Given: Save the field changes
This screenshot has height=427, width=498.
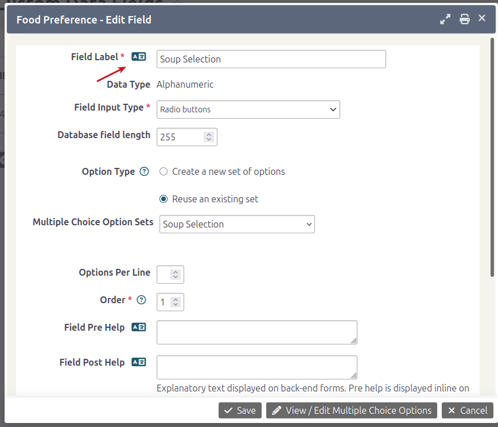Looking at the screenshot, I should (x=240, y=410).
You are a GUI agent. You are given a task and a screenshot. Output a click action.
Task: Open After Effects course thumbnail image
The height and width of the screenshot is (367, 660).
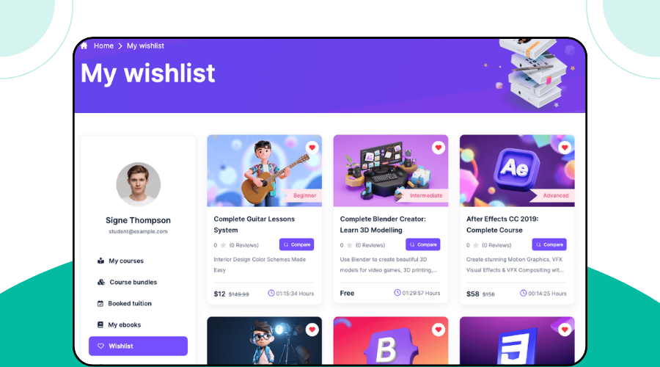pyautogui.click(x=517, y=170)
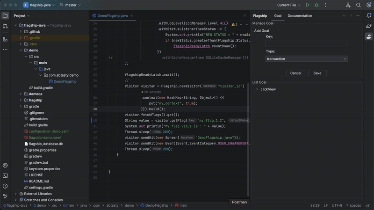Click the Search Everywhere magnifier icon
Screen dimensions: 374x210
[358, 5]
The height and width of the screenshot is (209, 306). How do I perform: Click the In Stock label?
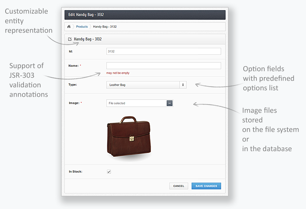pos(75,172)
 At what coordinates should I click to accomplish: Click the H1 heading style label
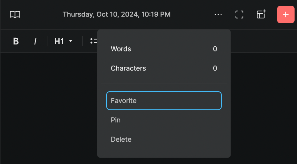[x=59, y=41]

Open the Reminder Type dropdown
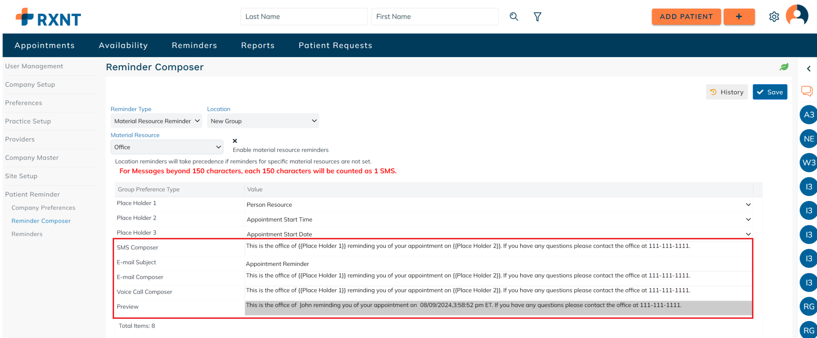click(x=156, y=121)

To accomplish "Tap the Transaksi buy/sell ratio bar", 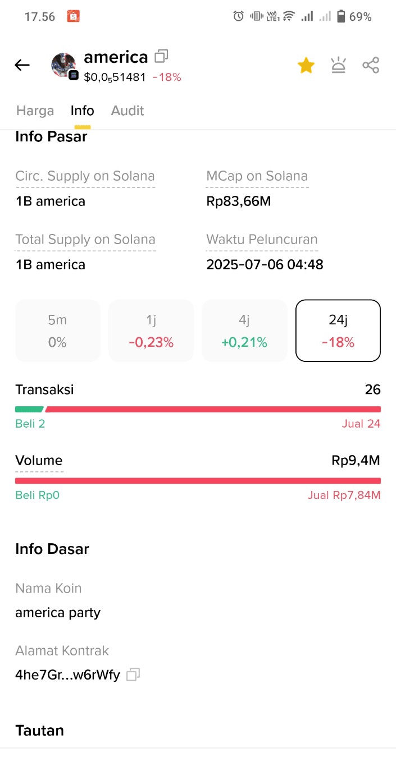I will (198, 409).
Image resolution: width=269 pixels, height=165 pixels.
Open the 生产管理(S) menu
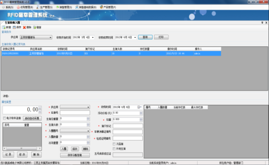[x=44, y=7]
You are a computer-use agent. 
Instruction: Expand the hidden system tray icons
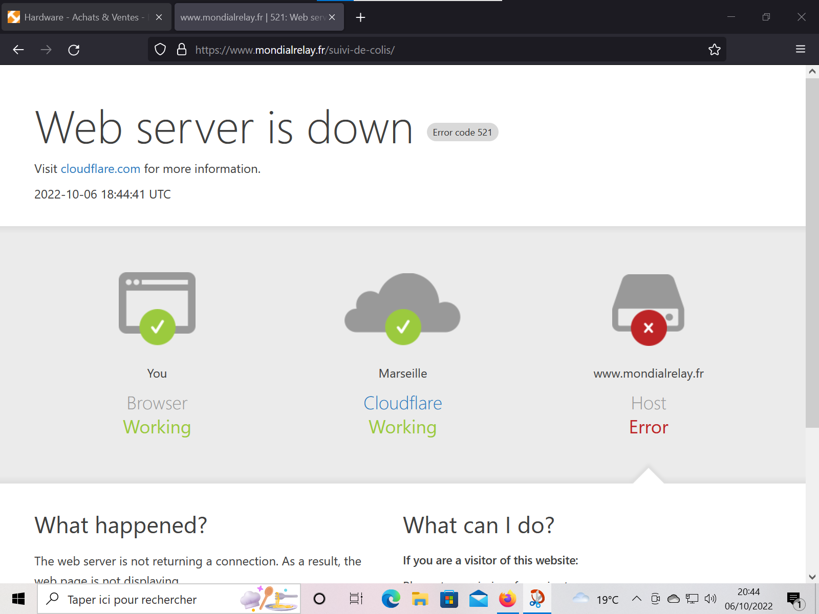636,599
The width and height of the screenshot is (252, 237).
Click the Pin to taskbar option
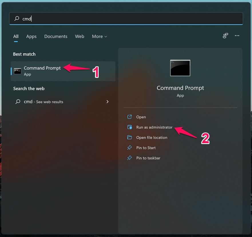pos(148,158)
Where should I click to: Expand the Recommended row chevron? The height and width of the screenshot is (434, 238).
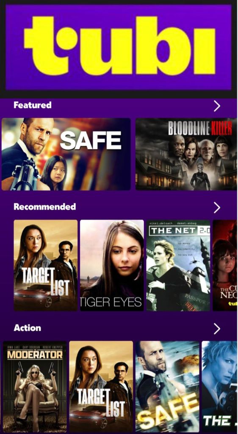(x=217, y=207)
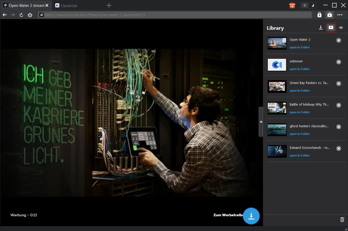Viewport: 348px width, 231px height.
Task: Collapse the Library panel with side arrow
Action: click(261, 122)
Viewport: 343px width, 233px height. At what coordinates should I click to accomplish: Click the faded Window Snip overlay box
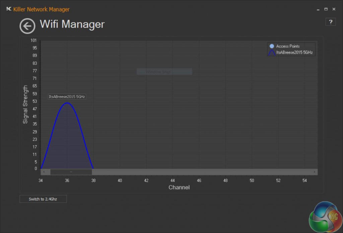164,71
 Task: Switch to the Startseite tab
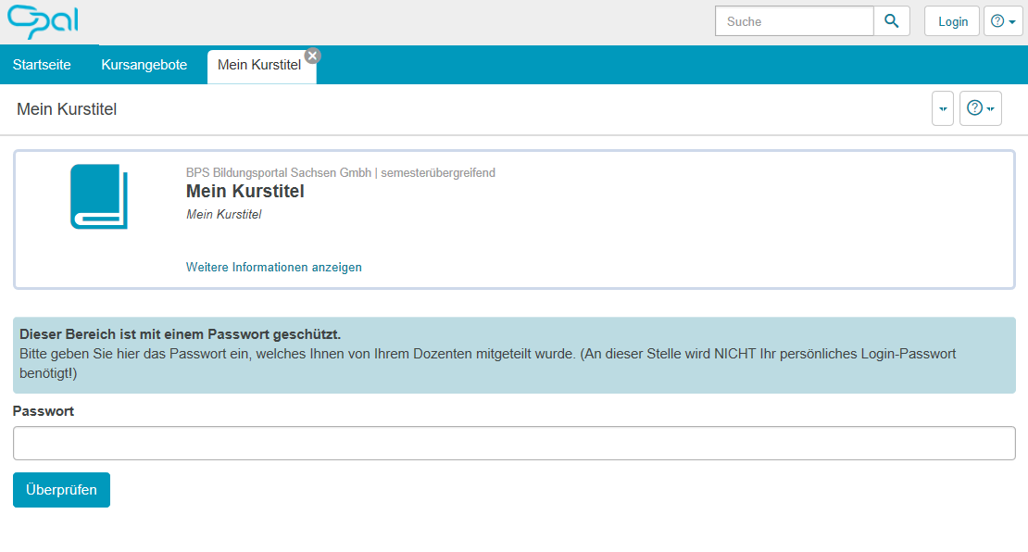coord(42,65)
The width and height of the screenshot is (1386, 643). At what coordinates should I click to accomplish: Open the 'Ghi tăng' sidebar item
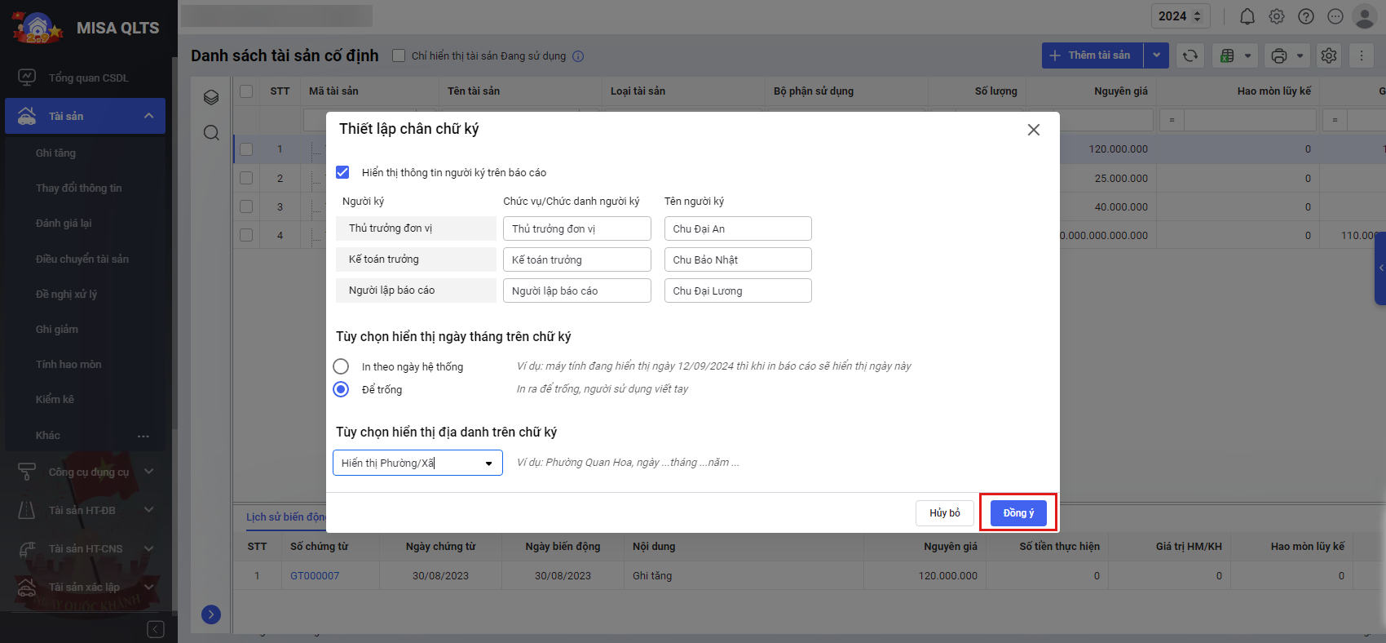[55, 153]
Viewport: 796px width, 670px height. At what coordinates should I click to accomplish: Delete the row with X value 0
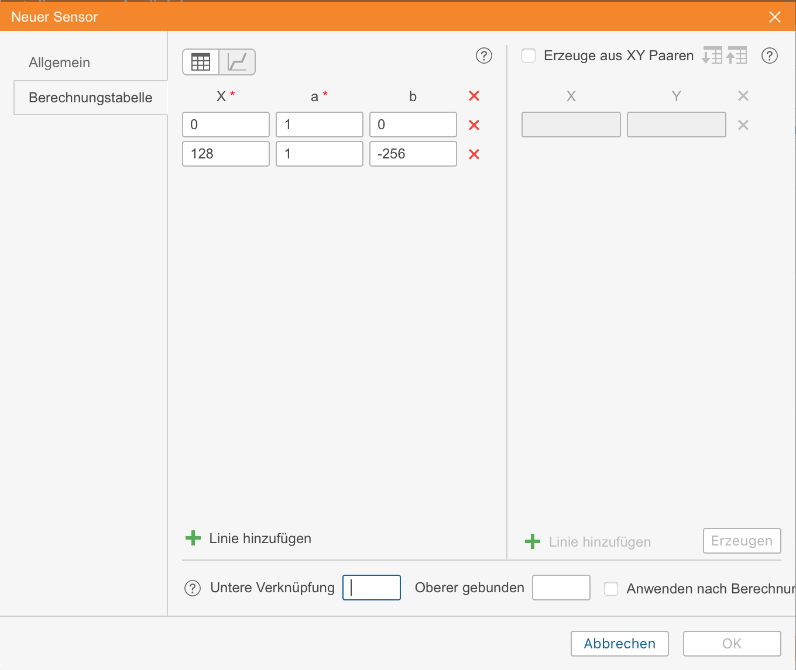(x=474, y=125)
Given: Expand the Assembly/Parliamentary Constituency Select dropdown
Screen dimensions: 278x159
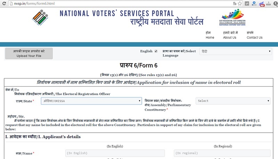Looking at the screenshot, I should (x=233, y=101).
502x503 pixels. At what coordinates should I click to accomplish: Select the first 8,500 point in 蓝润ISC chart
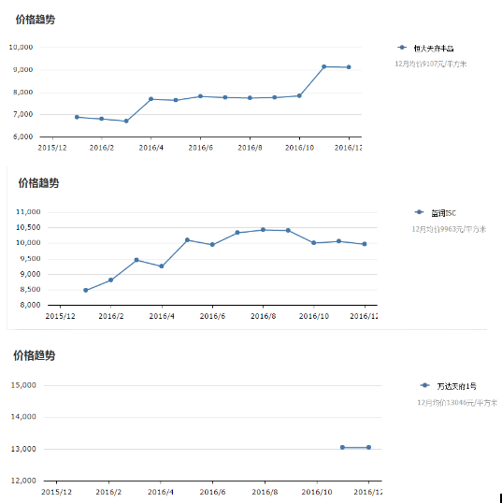pos(86,291)
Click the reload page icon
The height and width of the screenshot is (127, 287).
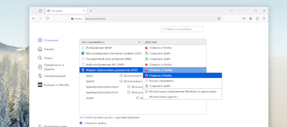[47, 18]
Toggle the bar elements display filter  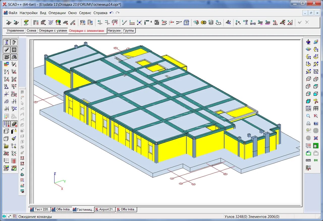[x=7, y=50]
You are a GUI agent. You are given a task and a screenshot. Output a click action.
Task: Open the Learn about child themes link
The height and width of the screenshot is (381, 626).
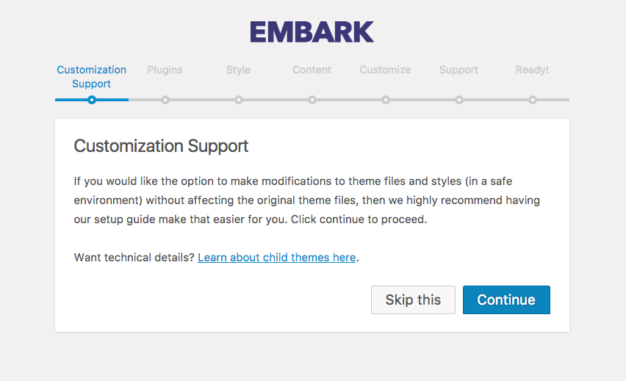[276, 258]
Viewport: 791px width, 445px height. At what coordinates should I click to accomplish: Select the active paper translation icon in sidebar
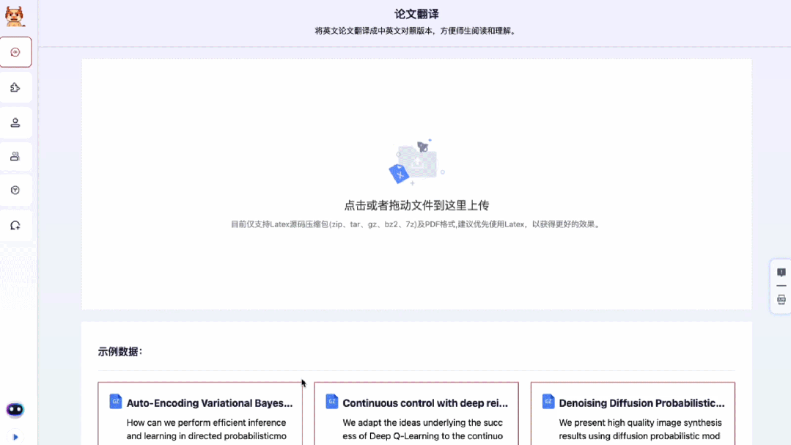pyautogui.click(x=16, y=52)
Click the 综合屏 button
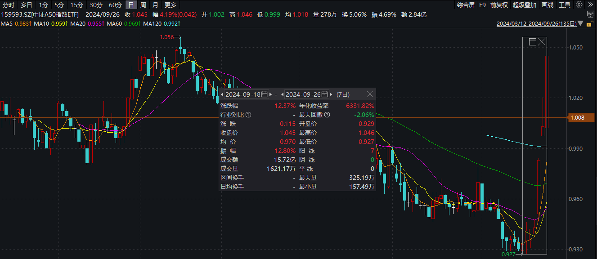Screen dimensions: 597x259 click(x=466, y=5)
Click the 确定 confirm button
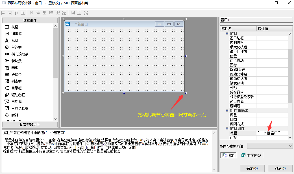This screenshot has width=294, height=174. [252, 168]
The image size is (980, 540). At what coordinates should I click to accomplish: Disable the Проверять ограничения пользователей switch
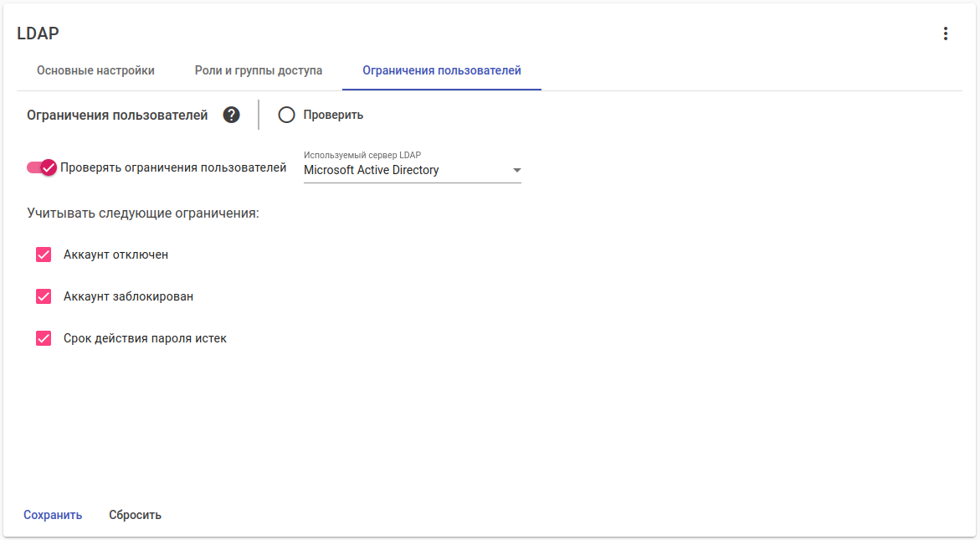42,167
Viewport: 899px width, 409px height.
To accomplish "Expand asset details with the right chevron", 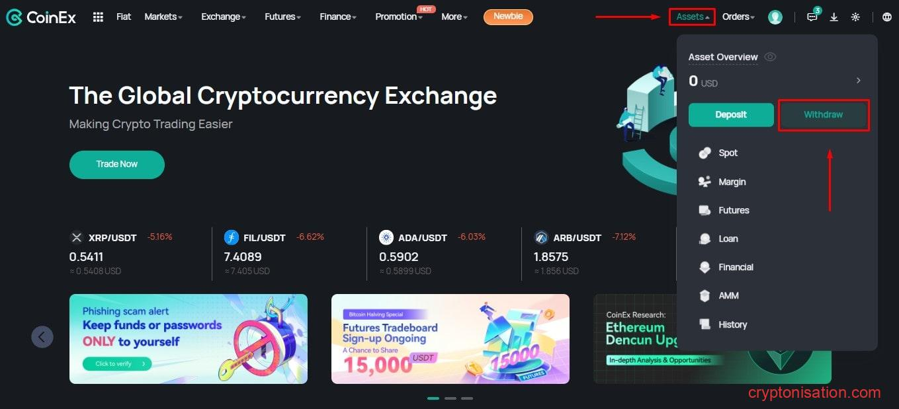I will [x=859, y=80].
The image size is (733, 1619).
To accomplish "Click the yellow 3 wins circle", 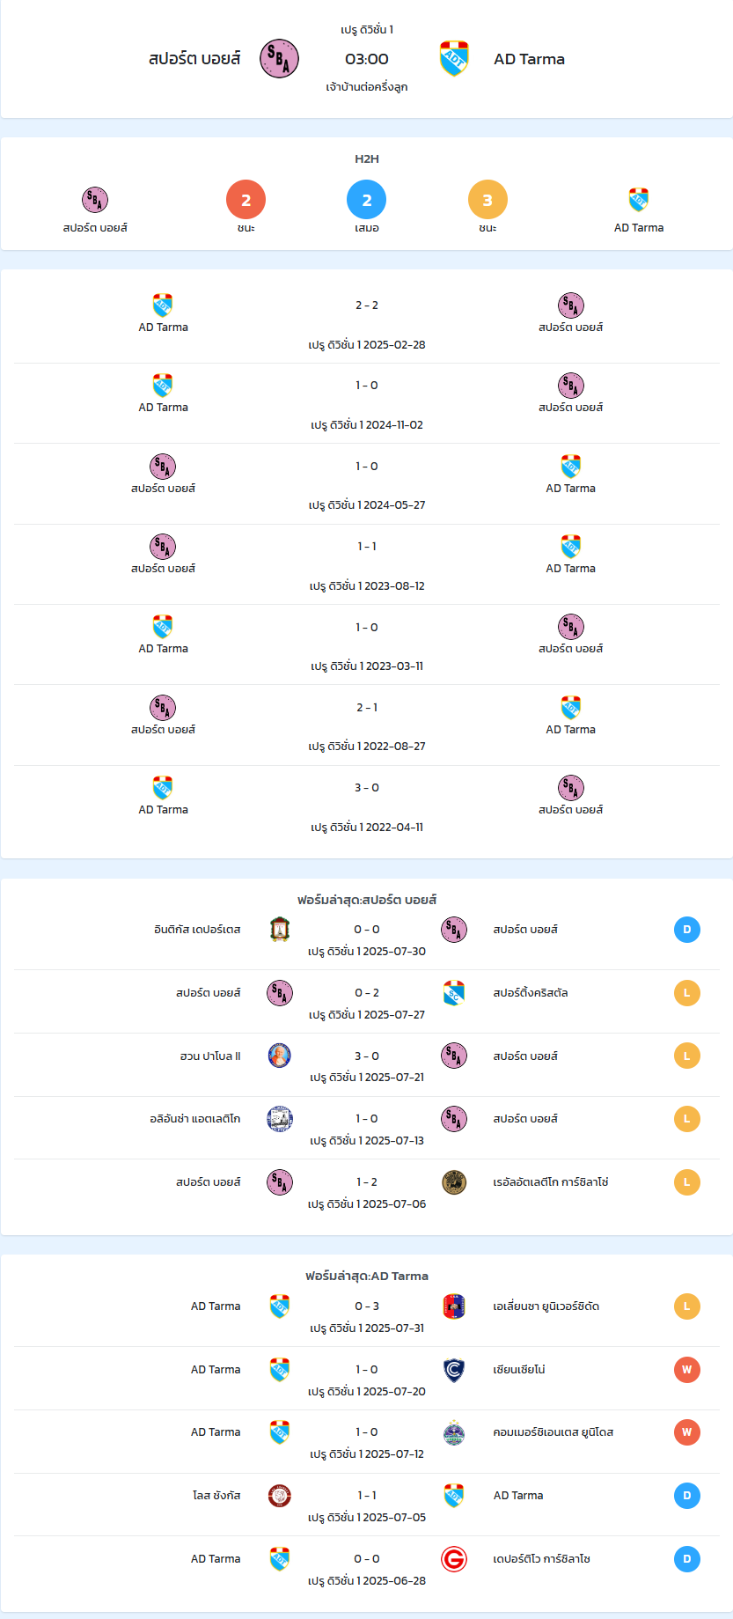I will pos(487,200).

> _WHAT TO DO_:
If a picture appears among the records, leave it out, and otherwise reproduce exactly every line from the first line through the one with "Task: Open After", both included.

> _EXPECTED OUTPUT_:
Given: Save the field changes
This screenshot has height=427, width=498.
Looking at the screenshot, I should (x=240, y=410).
You are a GUI agent. You are given a task and a screenshot. Output a click action.
Task: Open After Effects course thumbnail image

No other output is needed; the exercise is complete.